EGMR verurteilt Russland für Menschenrechtsverletzungen auf Krim

Die Großen Kammer des Europäischen Gerichtshofs für Menschenrechte in Straßburg hat am Dienstag Russland für eine Reihe an Menschenrechtsverstößen auf der Krim verurteilt.

So stellte Gerichtshof eine umfassende Anwendung russischen Rechts auf der Krim fest, was im Lichte des humanitären Völkerrechts einen Verstoß gegen das Recht auf ein faires Verfahren nach Artikel 6 der Europäischen Menschenrechtskonvention darstelle. Zudem sei das Recht auf Achtung des Privat- und Familienlebens (Artikel 8) dadurch missachtet worden, dass es für die Bewohner der Krim kaum möglich war, das Erlangen einer russischen Staatsbürgerschaft abzulehnen.

Eine weitere Verletzung des Artikels sieht das Gericht darin, dass laut eines Berichts des Büros des Hochkommissars für Menschenrechte (OHCHR) „eine beträchtliche Anzahl der Gefangenen der Krim in die Russische Föderation überstellt wurde“ und dass „auch Überstellungen von Untersuchungshäftlingen stattgefunden haben“. Jüngsten Informationen aus dem Jahr 2022 zufolge wurden demnach 12.500 Krim-Häftlinge in Strafvollzugsanstalten auf russischem Gebiet überstellt. Diese Verlegungen bedeuteten für bestimmte Gefangene, insbesondere für die von der ukrainischen Regierung genannten „ukrainischen politischen Gefangenen“, eine große Entfernung von ihrem Wohnort, so die Richter. Wegen der Trennung von ihren Familien stelle das einen Verstoß gegen das Recht auf Achtung des Familienlebens dar.

Der Gerichtshof stellte darüber hinaus fest, dass es zwischen 2014 und 2018 insgesamt 43 dokumentierte Fälle von Verschwindenlassen gab und dass der Verbleib von acht entführten Personen weiterhin unbekannt ist. Er verwies auf einen OHCHR-Bericht, wonach es willkürliche Festnahmen und Inhaftierungen, Misshandlungen und Folter gegeben habe, die Elemente sexueller Gewalt beinhalteten. Die Opfer seien in Isolationshaft gehalten worden, mit verbundenen Augen gefesselt, verprügelt, durch Stromschläge getötet und mit Vergewaltigung bedroht worden. Der Gerichtshof sieht darin Verstöße gegen die Artikel 2 (Recht auf Leben), 3 (Verbot unmenschlicher oder erniedrigender Behandlung) und 5 (Recht auf Freiheit und Sicherheit). Schließlich entschied der Gerichtshof einstimmig, dass Russland so schnell wie möglich Maßnahmen für die sichere Rückführung der Gefangenen ergreifen muss, die von der Krim in Strafvollzugsanstalten auf dem Gebiet der Russischen Föderation überstellt wurden. Weitere Teile des Urteils betreffen unter anderem Verstöße gegen die Religionsfreiheit, die Meinungsfreiheit, die Versammlungsfreiheit, das Recht auf Eigentum, das Recht auf Bildung und die Freizügigkeit.

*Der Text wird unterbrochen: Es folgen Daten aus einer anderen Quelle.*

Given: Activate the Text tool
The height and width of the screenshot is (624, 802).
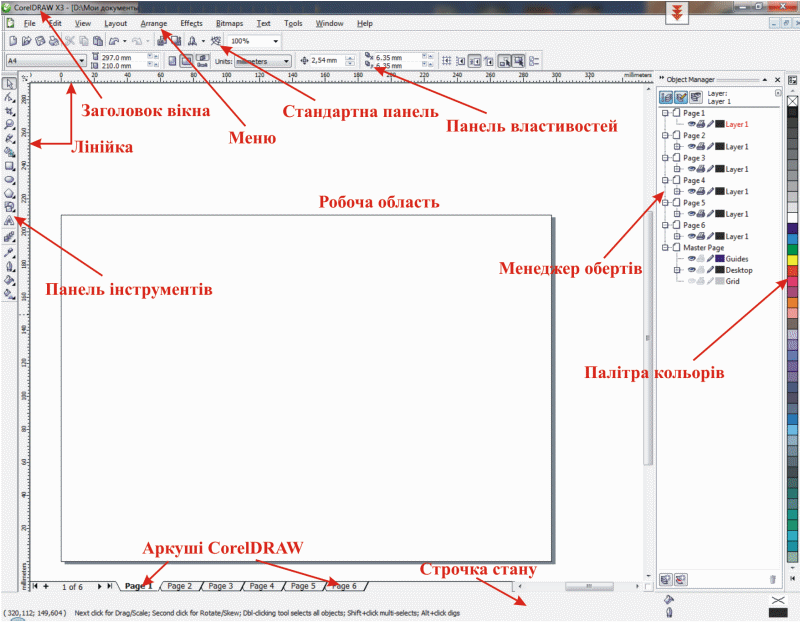Looking at the screenshot, I should click(9, 219).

Die Ukraine hat vier zwischenstaatliche Verfahren gegen Russland anhängig; zudem gibt es rund 7.400 Einzelklagen, die sich auf die Ereignisse auf der Krim, in der Ostukraine und im Asowschen Meer sowie auf die militärischen Operationen Russlands auf ukrainischem Gebiet seit dem 24. Februar 2022 beziehen. Russland erkennt die Urteile des Gerichtshofs nicht an.